[Start of Attachment]

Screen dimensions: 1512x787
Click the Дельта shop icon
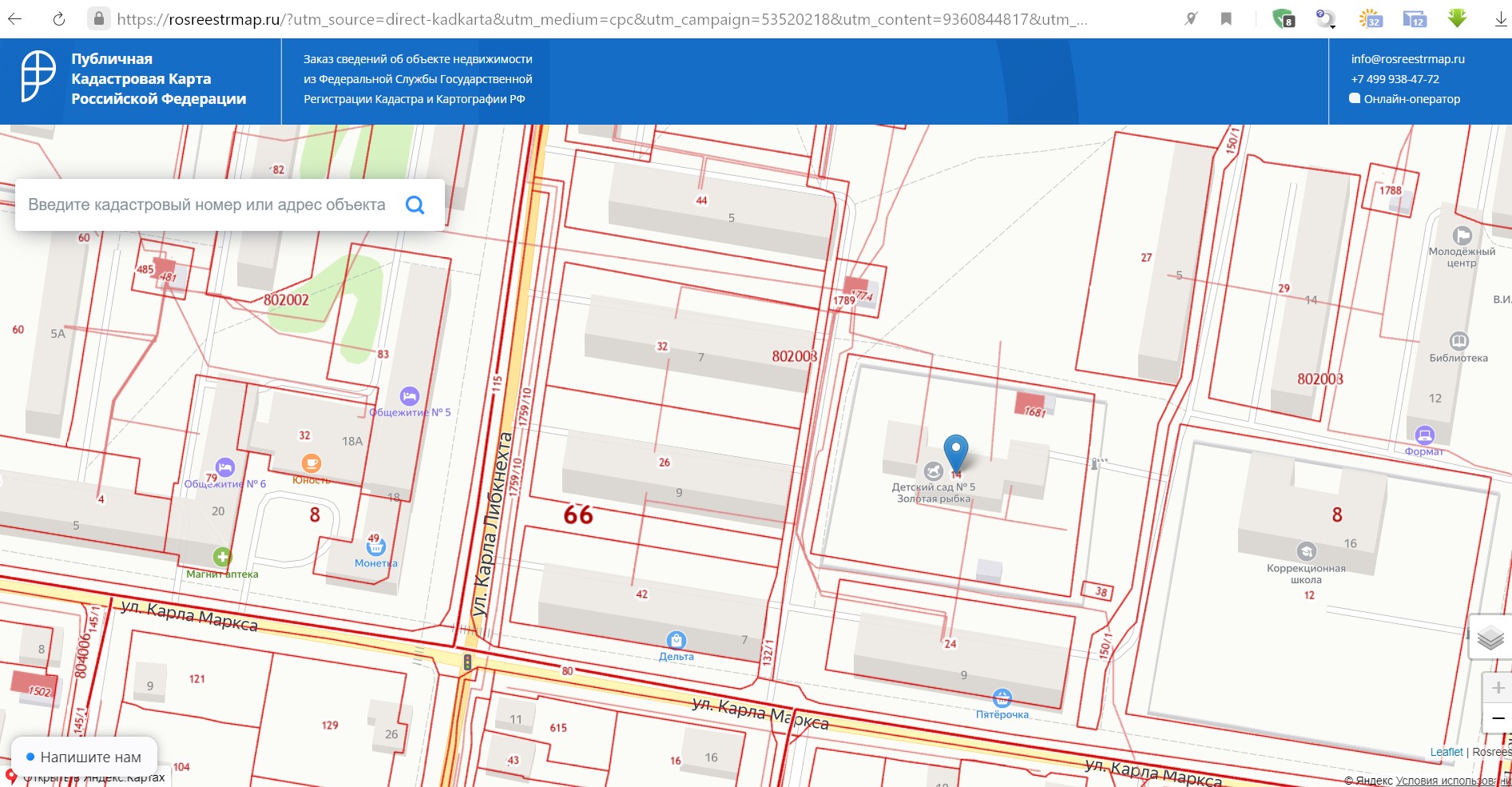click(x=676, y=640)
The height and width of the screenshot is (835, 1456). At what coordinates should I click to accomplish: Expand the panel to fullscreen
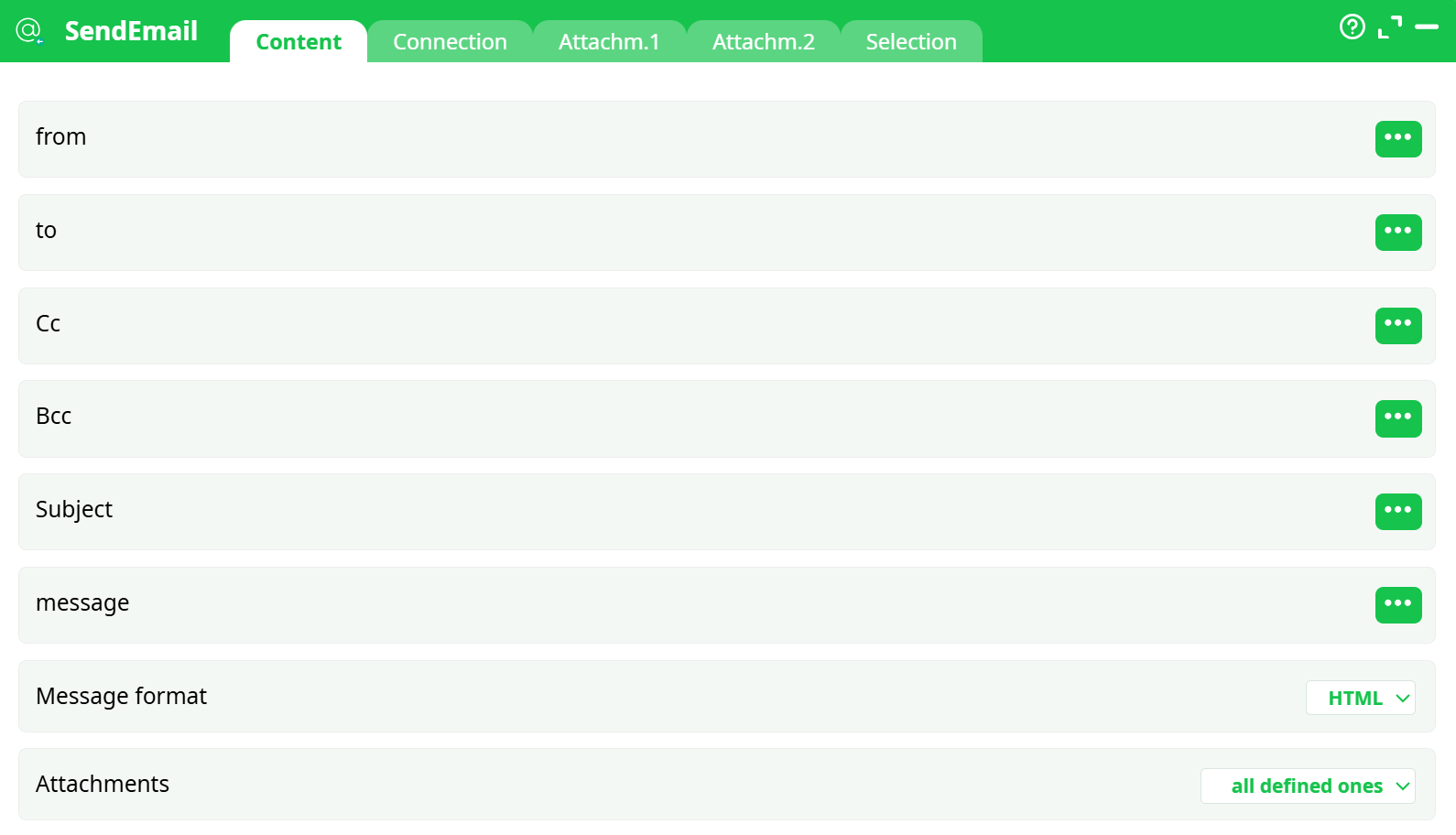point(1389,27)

[End of Attachment]

Task objective —
Each record above needs to be retyped exactly, without any pictures.

Exercise output —
Screen dimensions: 1512x787
Click the Дельта shop icon
click(x=676, y=640)
The height and width of the screenshot is (835, 1456). At what coordinates should I click to accomplish: Expand the panel to fullscreen
point(1389,27)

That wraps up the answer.